EXERCISE OBJECTIVE — Only the lines from the start of the data through the line containing "The width and height of the screenshot is (381, 985)." should be written out, exactly as they are, with both ends included and the pictures left out.
□ □ □ □ □
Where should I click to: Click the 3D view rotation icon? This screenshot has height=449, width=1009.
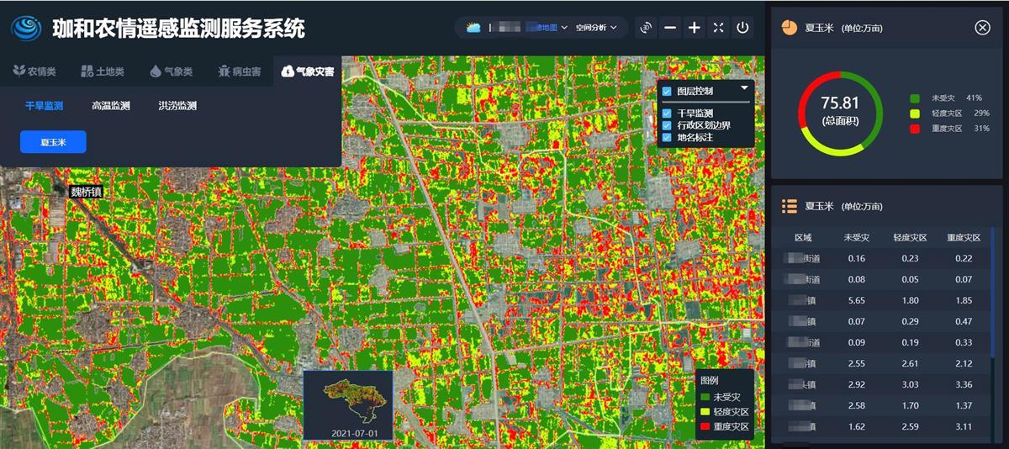646,28
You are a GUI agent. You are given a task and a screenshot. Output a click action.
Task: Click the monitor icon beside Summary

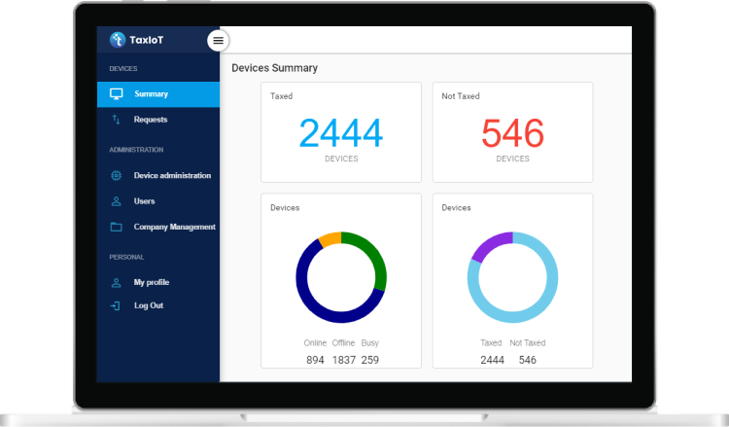tap(117, 94)
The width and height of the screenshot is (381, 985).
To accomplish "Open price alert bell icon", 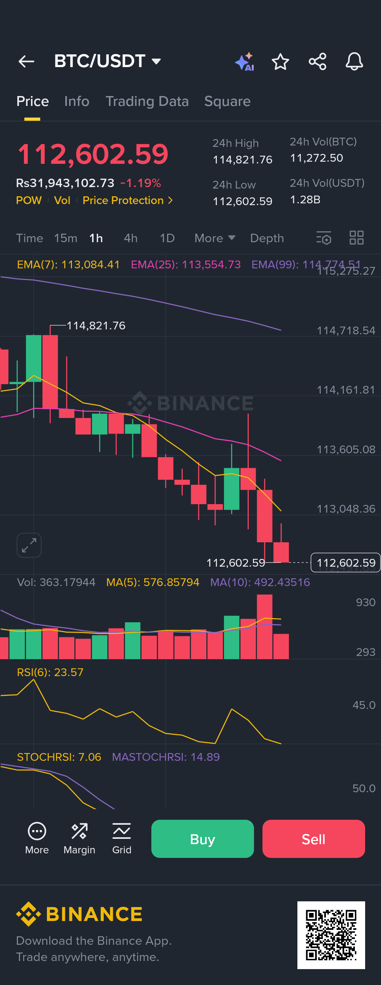I will (354, 62).
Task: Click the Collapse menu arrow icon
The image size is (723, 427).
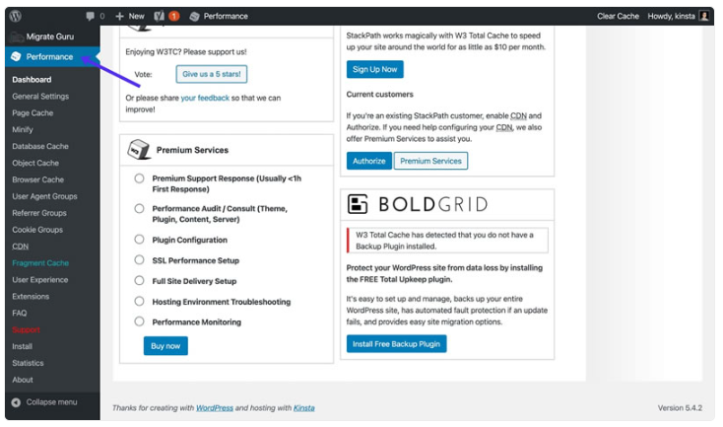Action: coord(16,402)
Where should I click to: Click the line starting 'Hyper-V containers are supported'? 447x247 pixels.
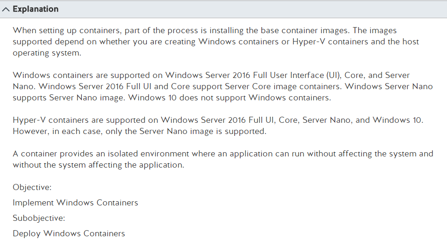click(218, 120)
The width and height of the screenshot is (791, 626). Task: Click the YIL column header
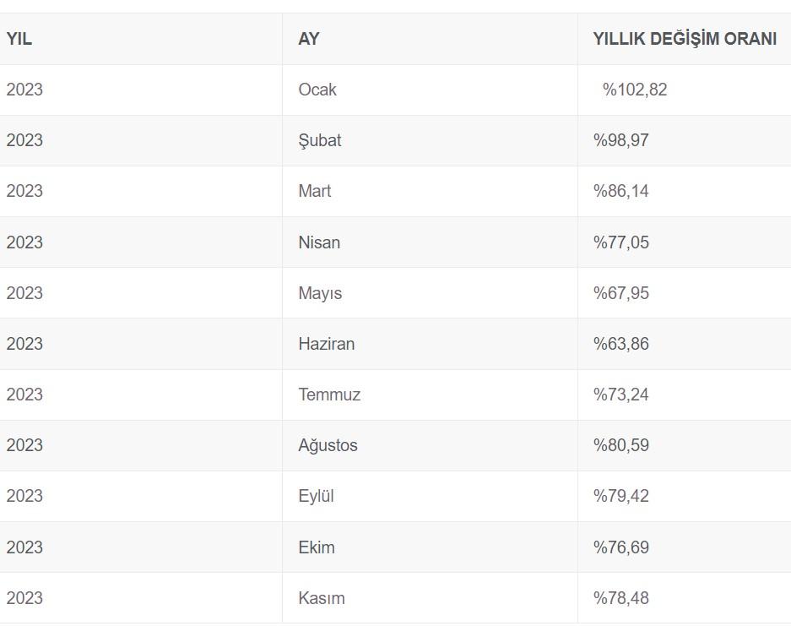point(19,39)
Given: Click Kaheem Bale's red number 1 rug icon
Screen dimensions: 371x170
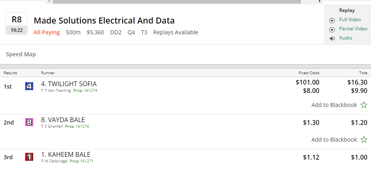Looking at the screenshot, I should (x=29, y=157).
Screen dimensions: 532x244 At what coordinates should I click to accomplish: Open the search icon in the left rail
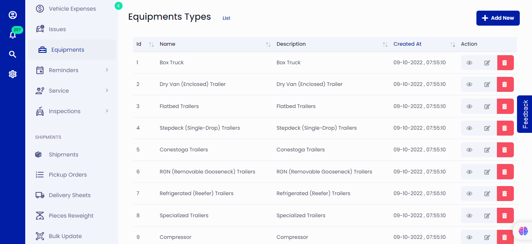pyautogui.click(x=13, y=54)
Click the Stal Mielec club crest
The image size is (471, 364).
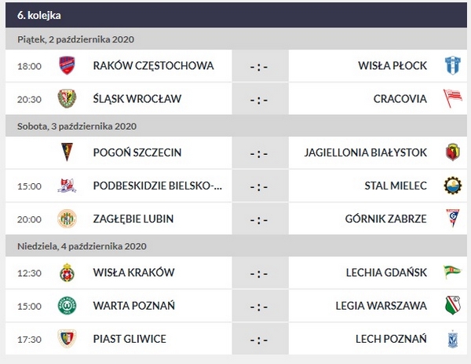[451, 186]
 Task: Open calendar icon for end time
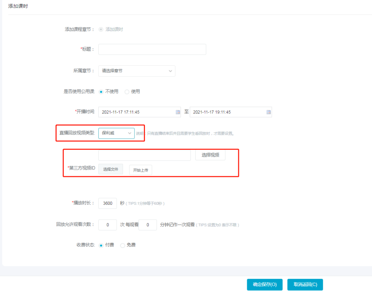(268, 112)
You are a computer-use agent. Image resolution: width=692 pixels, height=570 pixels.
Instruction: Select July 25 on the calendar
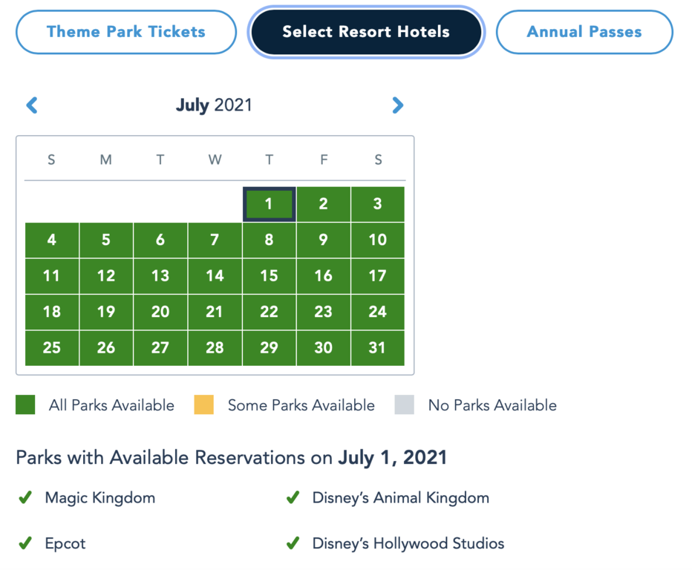click(x=51, y=348)
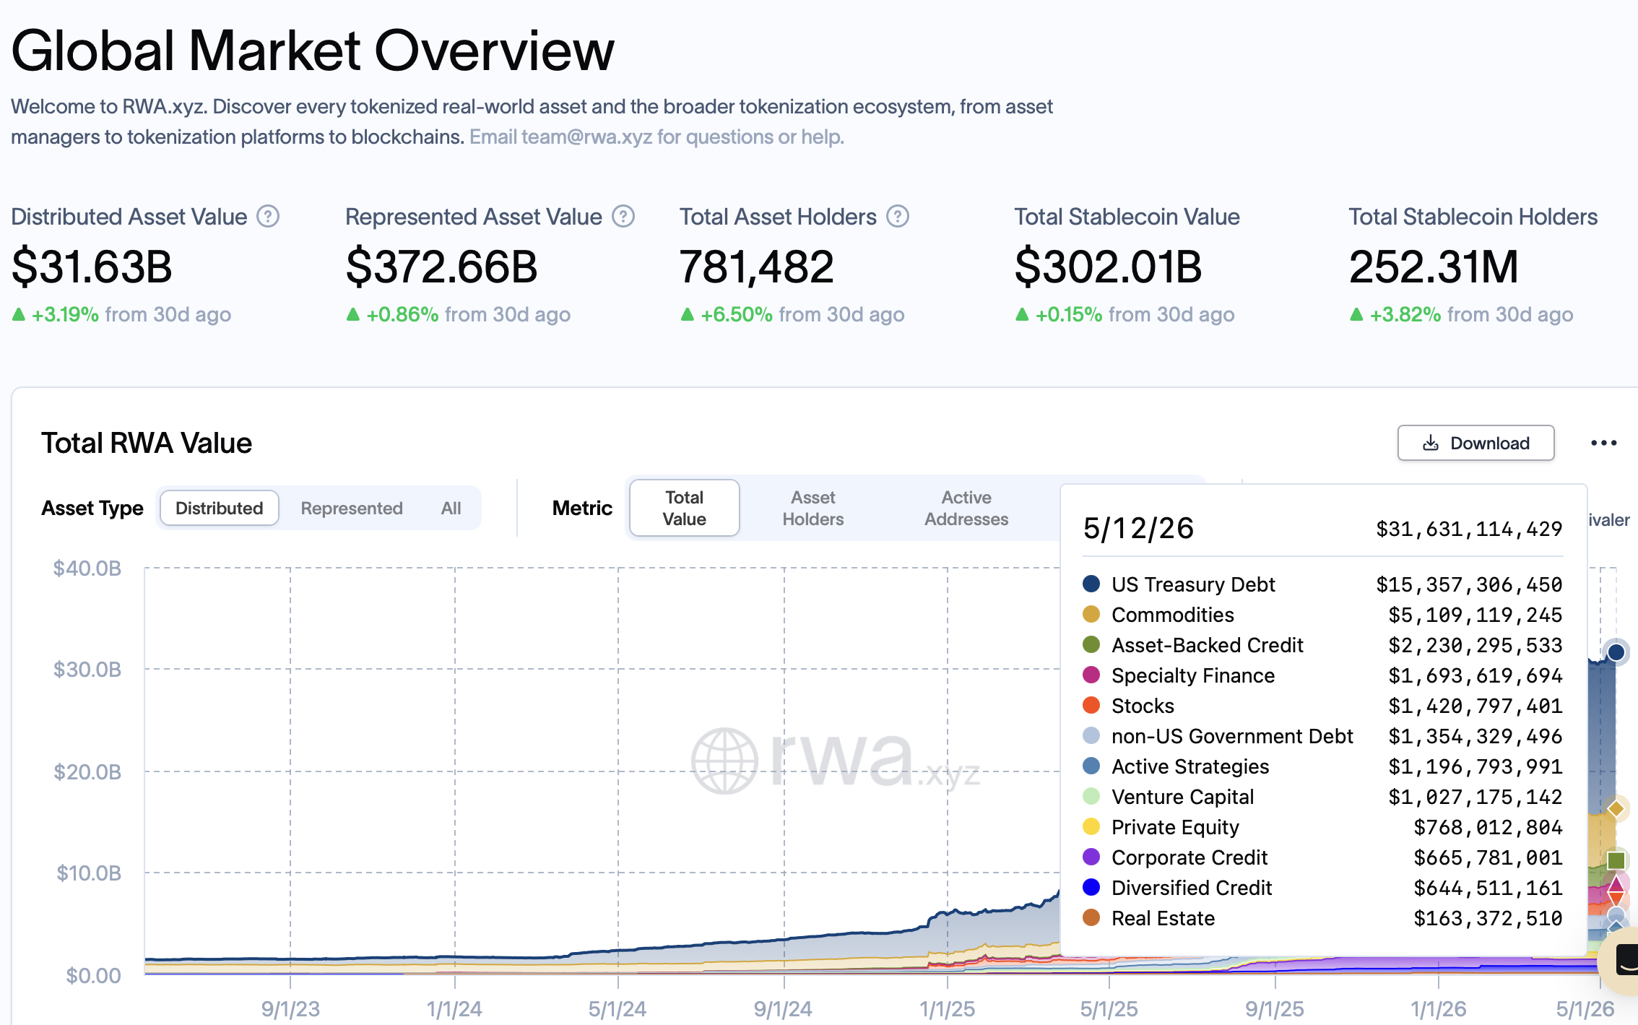The height and width of the screenshot is (1025, 1638).
Task: Select the All asset type option
Action: (451, 508)
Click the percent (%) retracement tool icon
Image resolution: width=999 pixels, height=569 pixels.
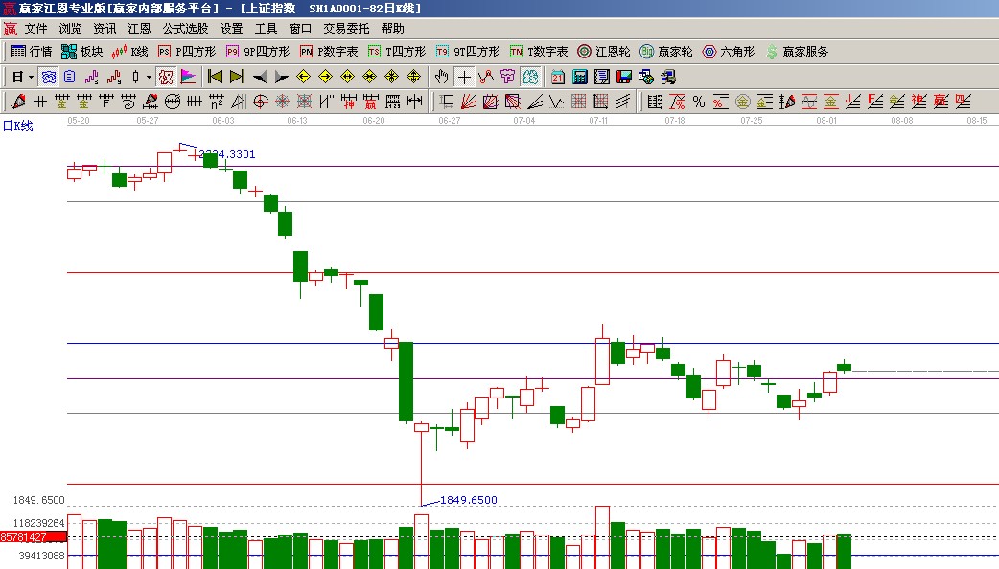(698, 102)
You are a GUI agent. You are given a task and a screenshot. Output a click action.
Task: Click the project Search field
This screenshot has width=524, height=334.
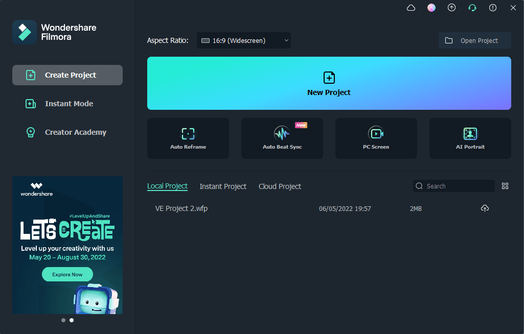[458, 186]
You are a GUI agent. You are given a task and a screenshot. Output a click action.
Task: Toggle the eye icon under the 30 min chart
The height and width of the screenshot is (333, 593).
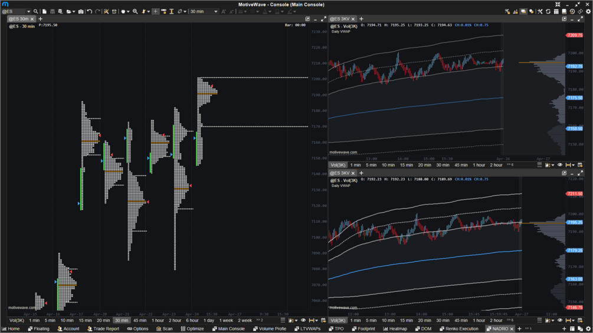[303, 320]
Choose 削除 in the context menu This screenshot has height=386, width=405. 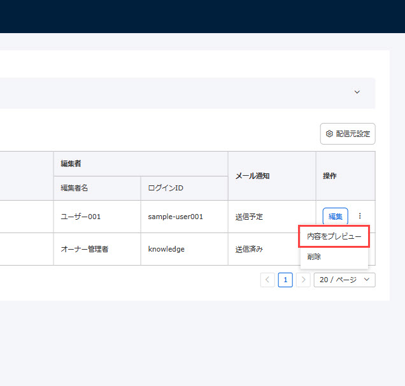(314, 257)
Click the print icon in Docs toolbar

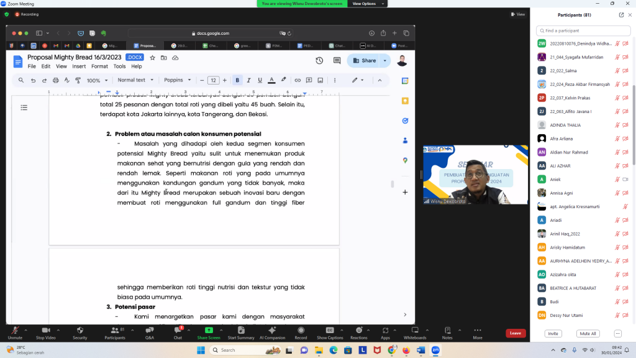point(55,80)
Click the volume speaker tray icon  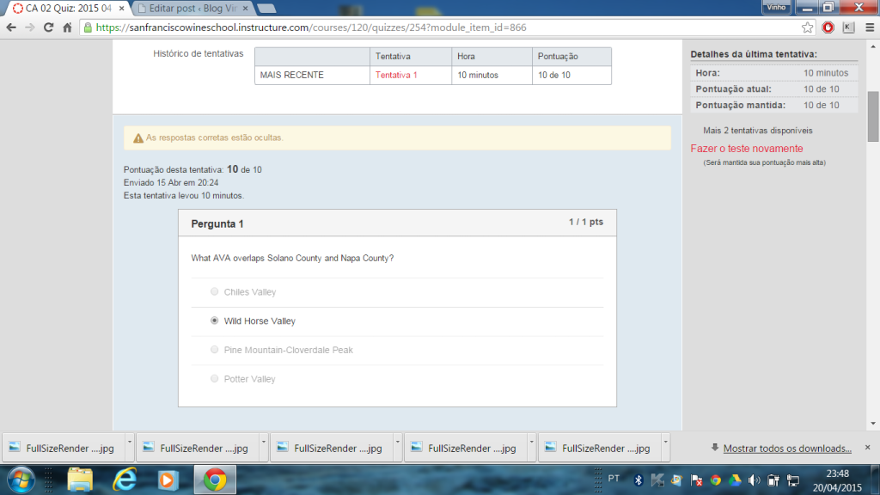click(x=754, y=480)
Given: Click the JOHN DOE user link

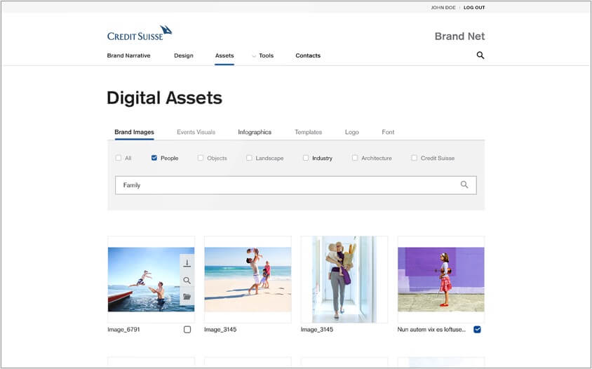Looking at the screenshot, I should point(443,8).
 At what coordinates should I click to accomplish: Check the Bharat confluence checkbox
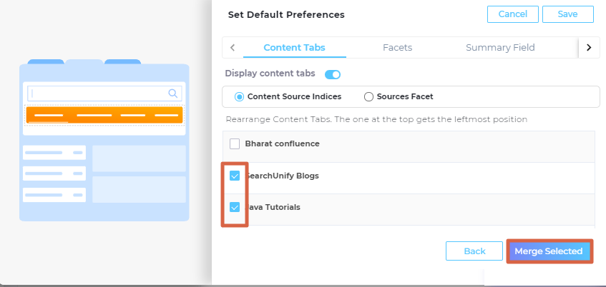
□ □ □ □ □
SOLUTION —
Where should I click to: Click the 3D view rotation icon? This screenshot has height=449, width=1009.
646,28
You are a GUI agent. You are given a task and a screenshot. Output a click action.
Task: Click the monitor icon beside Summary

tap(117, 94)
The width and height of the screenshot is (381, 985).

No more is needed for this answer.